According to a 2018 report from Symantec, IoT devices have experienced a whopping 600% increase in cyber-attacks year-over-year. It’s not too surprise, though—hardware and software flaws have contributed to the proliferation of enterprise security incidents. That said, human error should not be overlooked.
In a recent article for Network World, Robert Burnett, Brother’s director of B2B products and solutions, summarized the five most common networking mistakes that companies make which lead to being open to malicious activity.
- Using default credentials
Securing devices from unauthorized admin access not only helps protect important machine-configuration settings and report information, Burnett explains, it also prevents access to personal information like user names which, in turn, could be used in phishing attacks.
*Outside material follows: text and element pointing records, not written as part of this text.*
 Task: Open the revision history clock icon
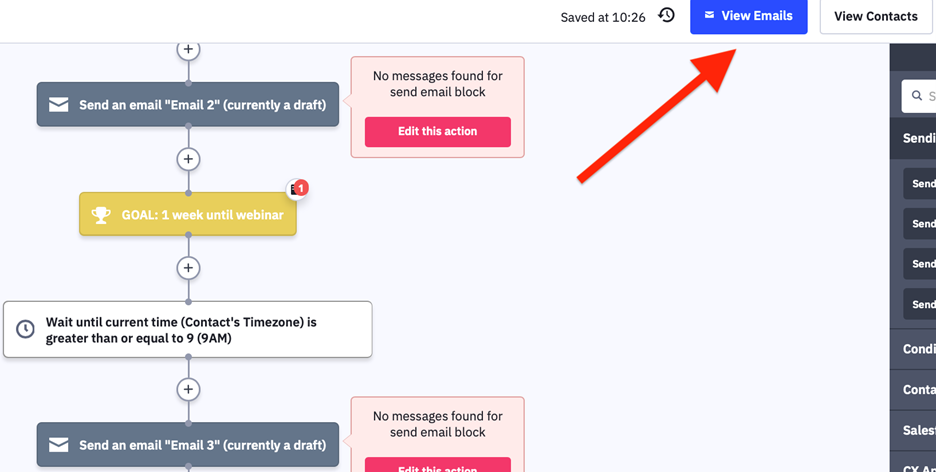pyautogui.click(x=666, y=16)
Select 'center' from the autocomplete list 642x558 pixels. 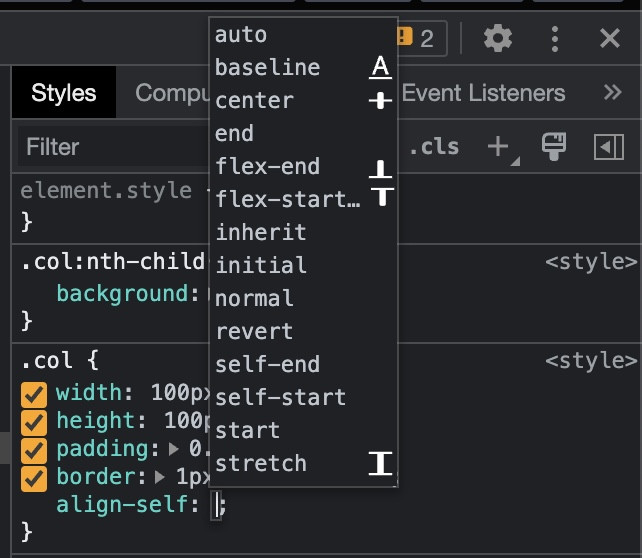[255, 100]
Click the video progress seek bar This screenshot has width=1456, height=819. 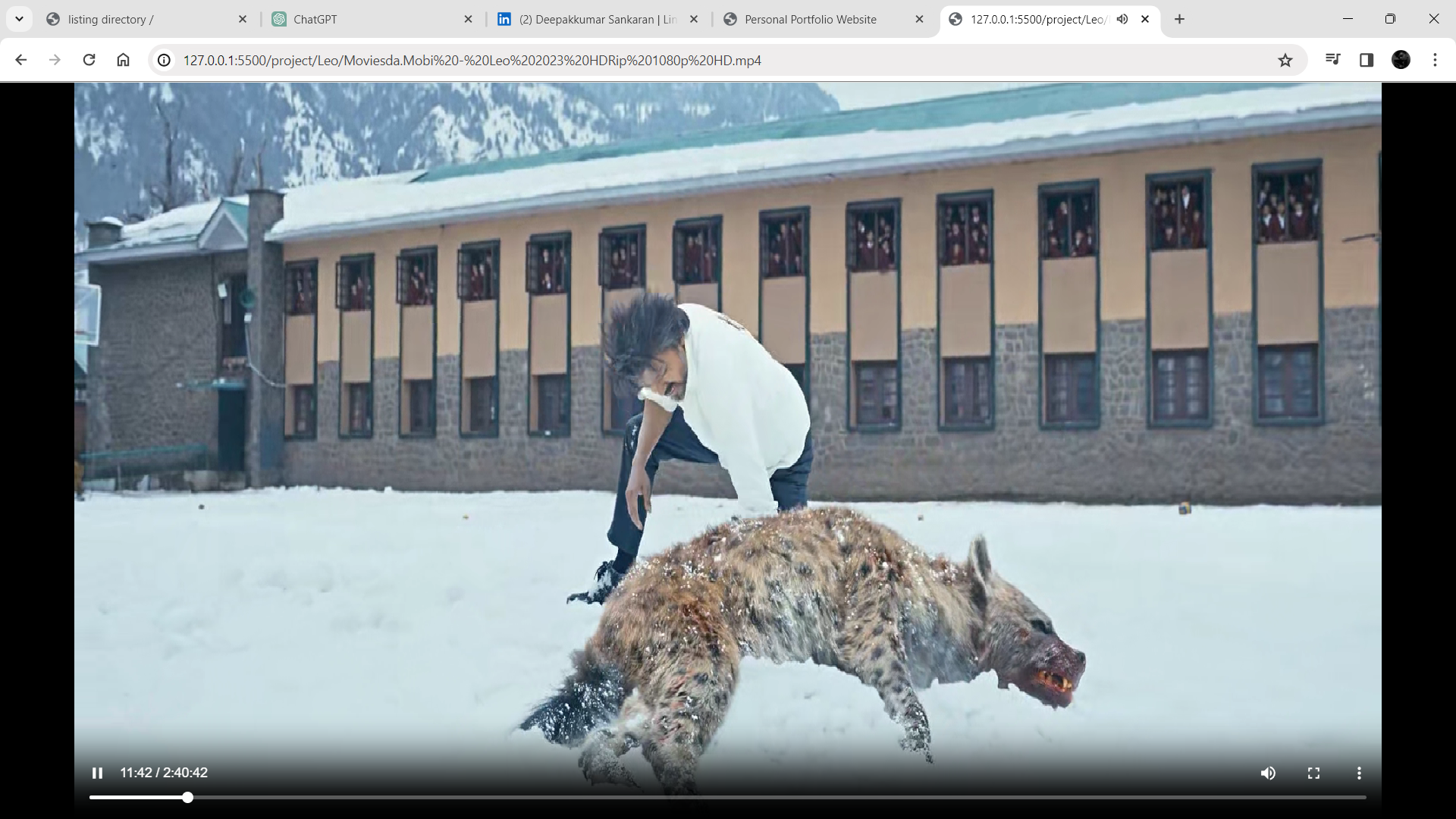(x=728, y=797)
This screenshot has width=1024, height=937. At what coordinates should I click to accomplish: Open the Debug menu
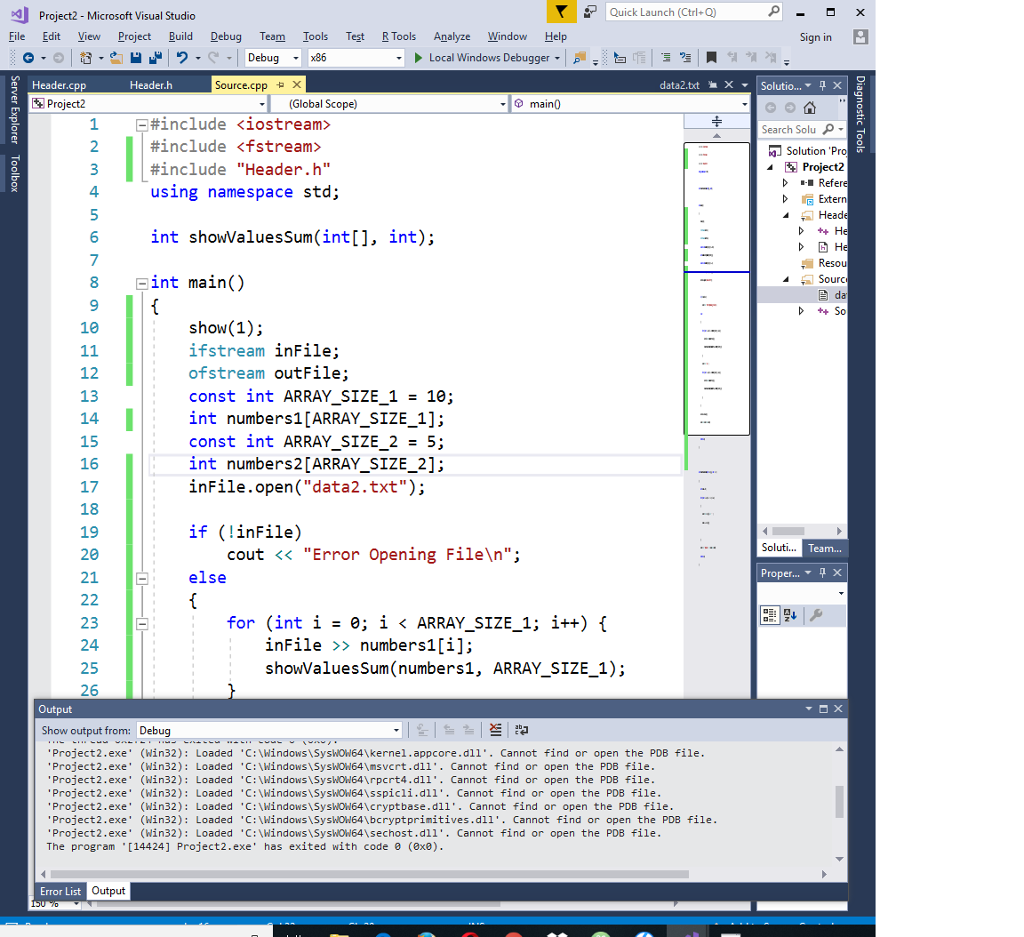click(225, 36)
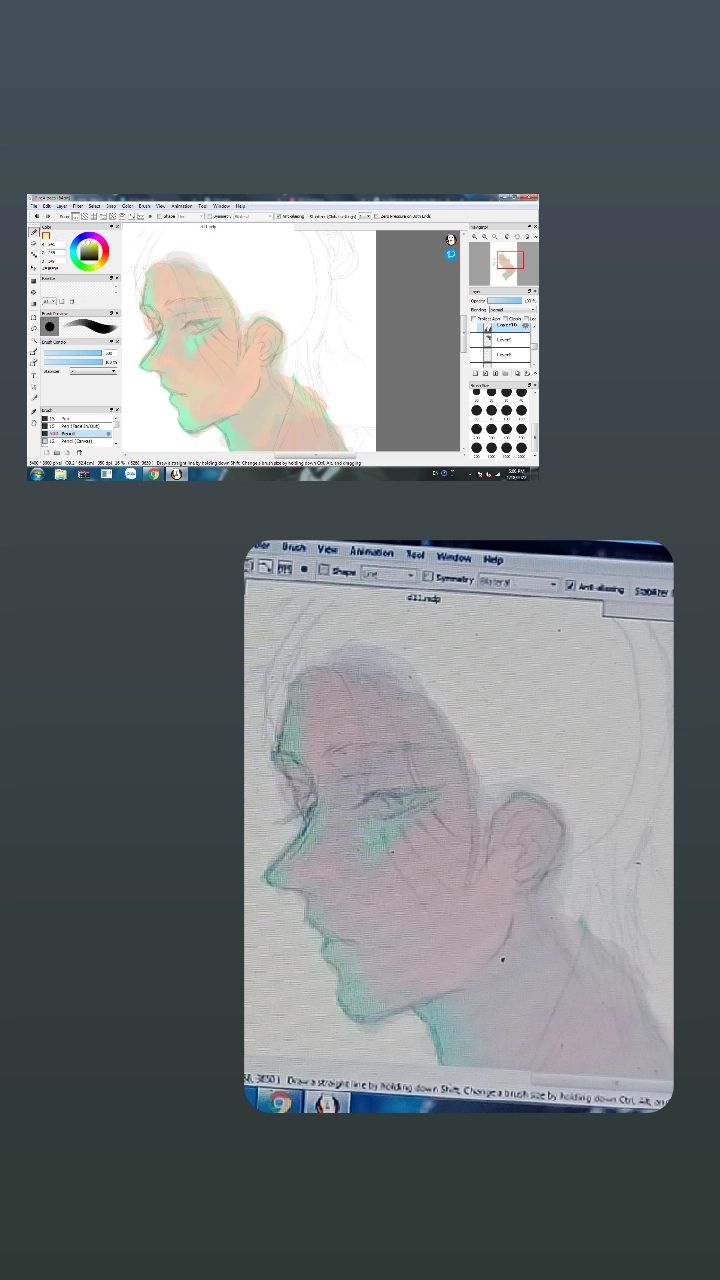This screenshot has width=720, height=1280.
Task: Select the Brush tool in the left toolbar
Action: click(x=33, y=232)

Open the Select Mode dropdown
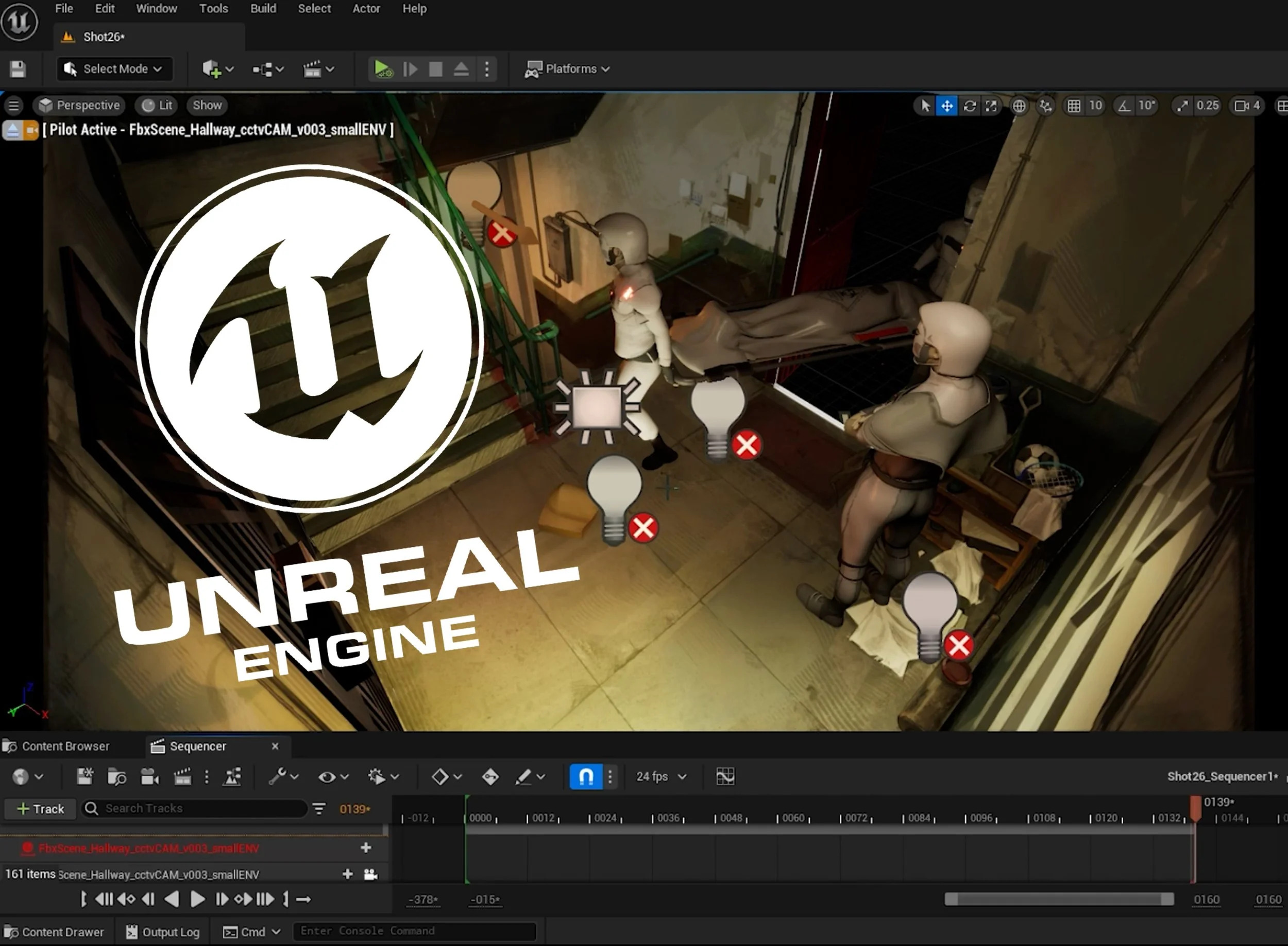coord(114,68)

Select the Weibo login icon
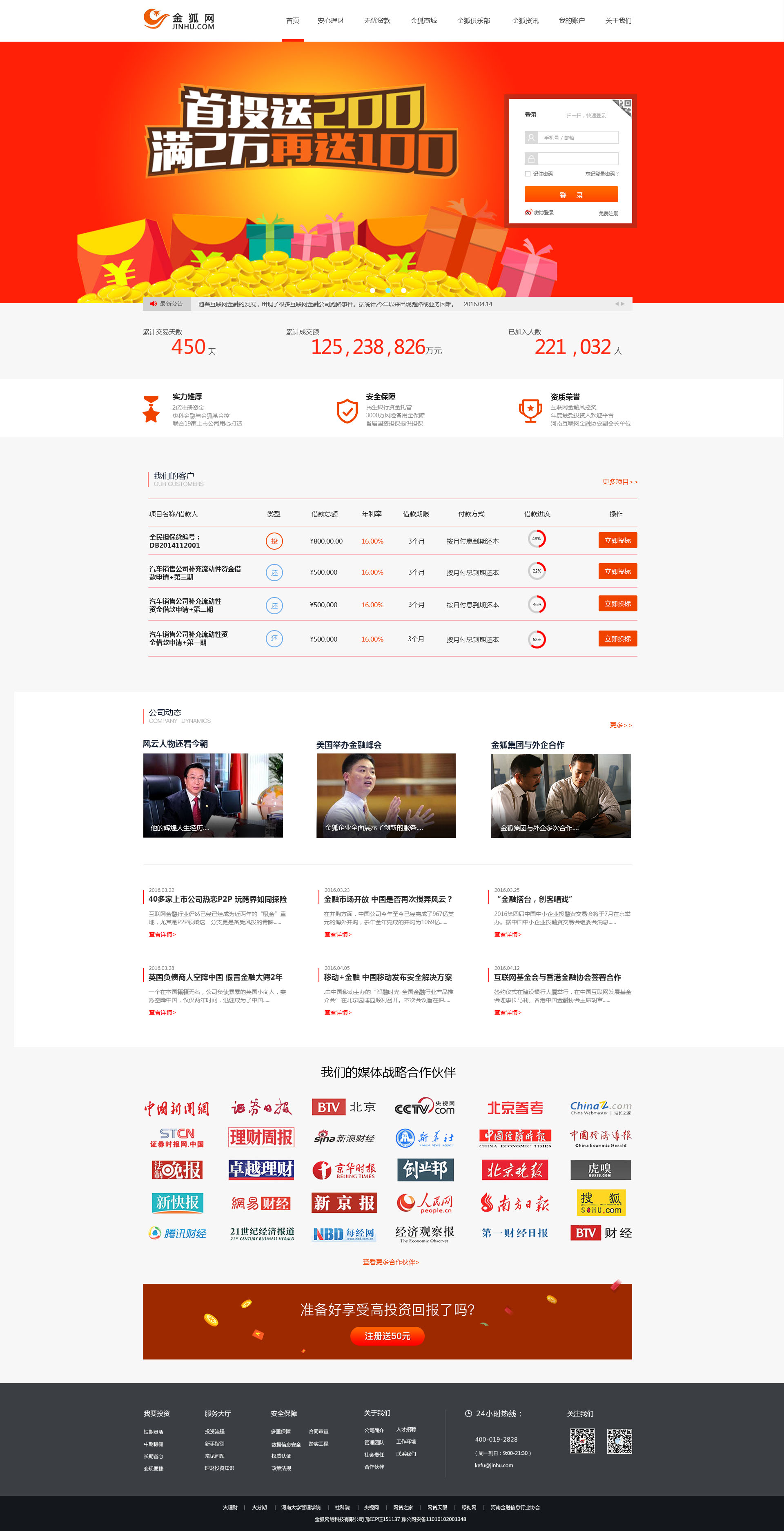click(528, 213)
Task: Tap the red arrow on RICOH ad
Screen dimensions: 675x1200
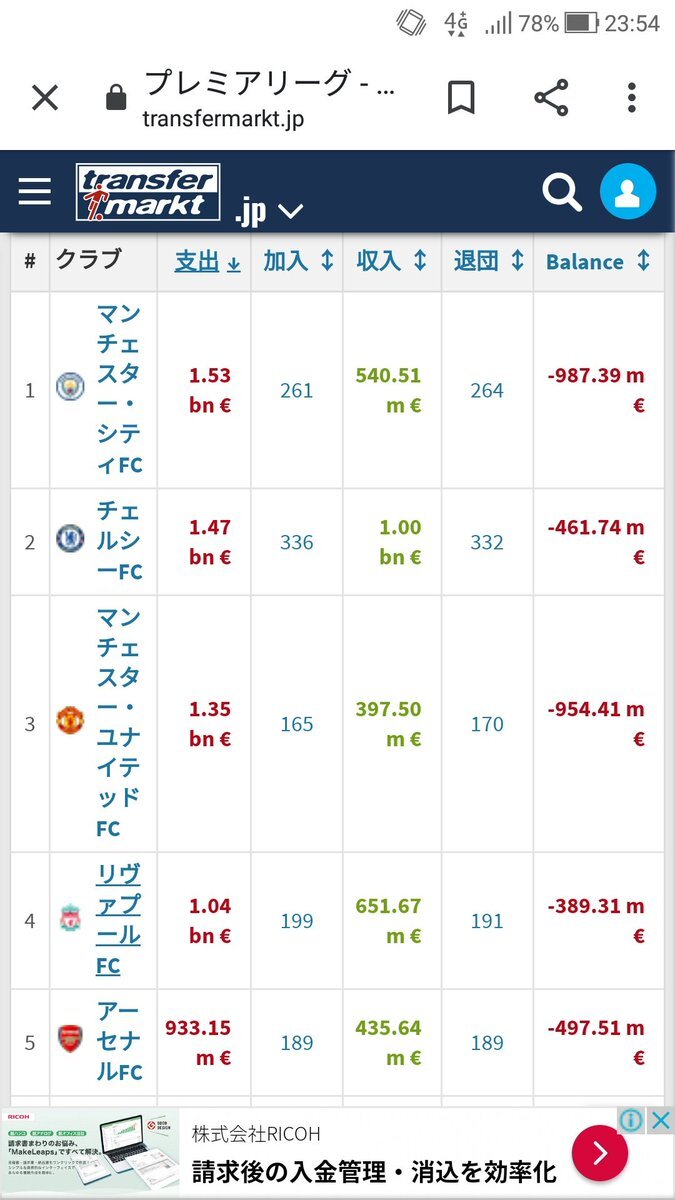Action: click(599, 1154)
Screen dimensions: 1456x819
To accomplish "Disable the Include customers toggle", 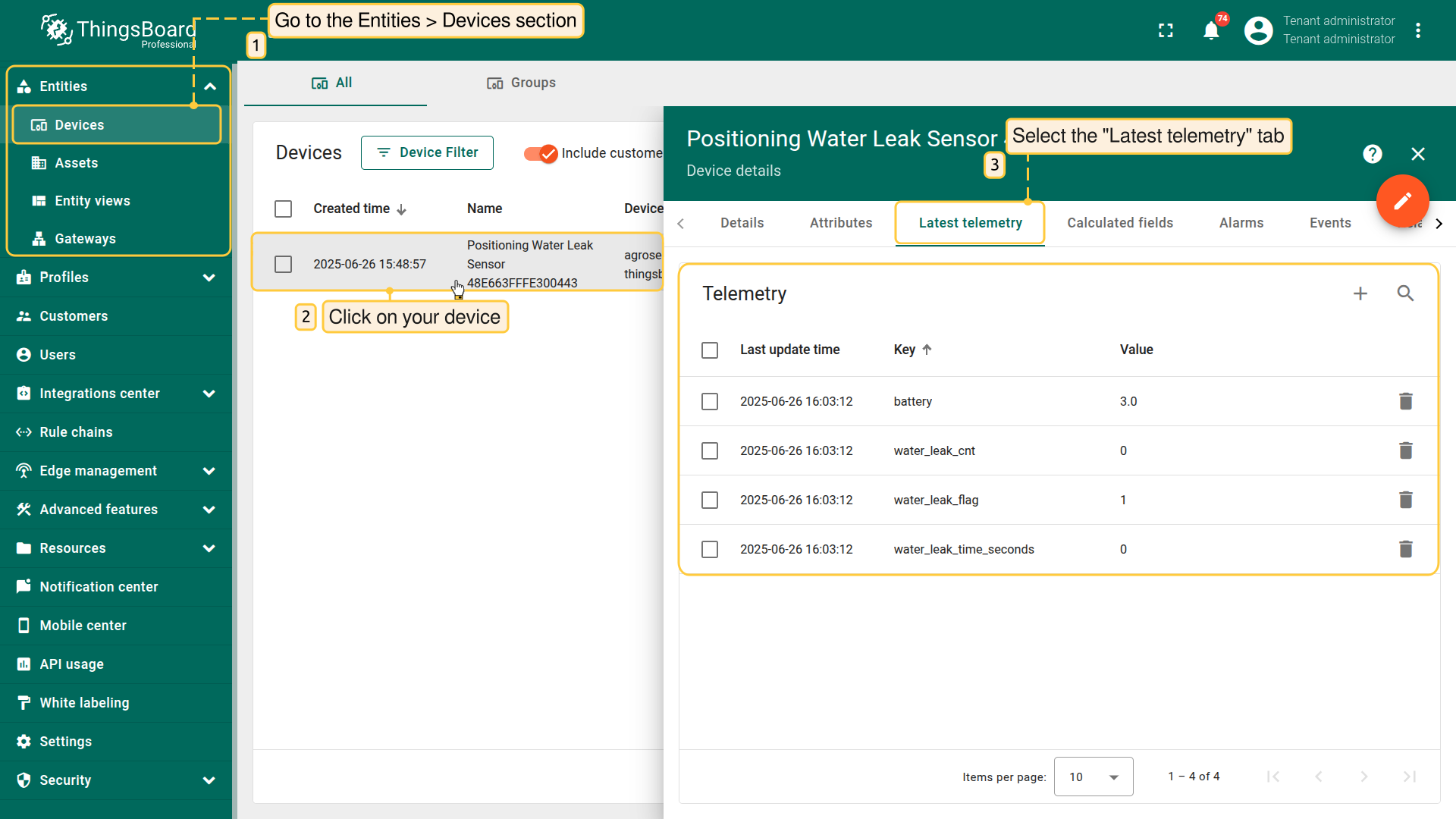I will pyautogui.click(x=539, y=154).
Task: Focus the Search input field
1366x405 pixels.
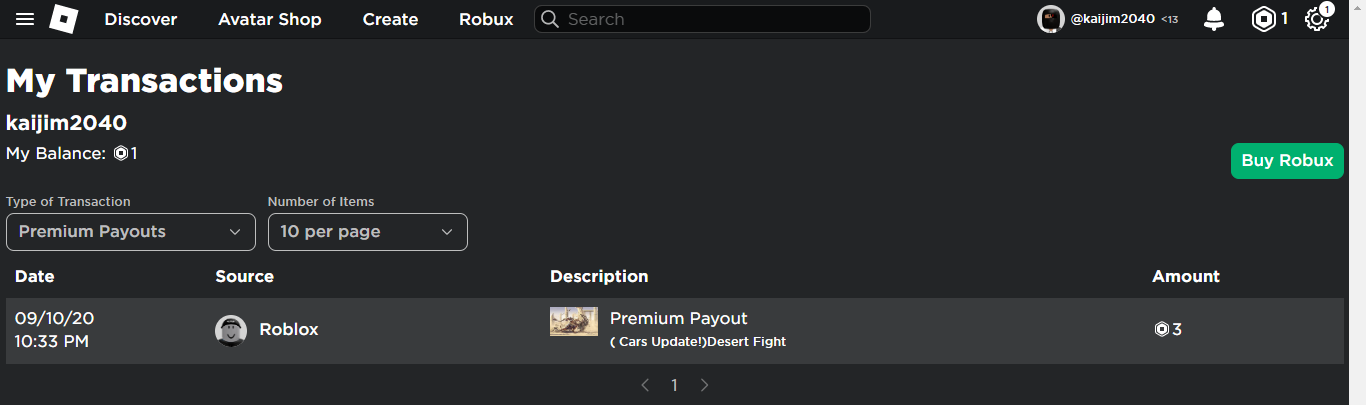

- Inadequate end-user awareness
Taking the time to train your team of best practices for managing documents and devices should be part of everyone’s security plan. While you might have the latest and greatest in IoT security software, it will not eliminate human error like leaving important documents on the printer, or scanning documents to the wrong destination.
- Lack of access controls
In the past, cost control was the driving force behind managing who can use a machine and when their jobs are released. While this is still important, security is fast becoming the biggest reason to put management controls on all devices.
- Failing to update device firmware
Most IT pro’s spend their days keeping network infrastructure devices up and running, and ensuring the company’s infrastructure is both secure and efficient. One thing that is often overlooked are common devices like printers. And out-of-date firmware on these devices could expose the company’s infrastructure to new threats.
- Poor endpoint visibility
It is of paramount importance to understand who is using what device, as well as the capabilities of all devices in a given fleet. In addition, one must constantly review these devices using port scanning, protocol analysis and other detection techniques as part of an overall security review.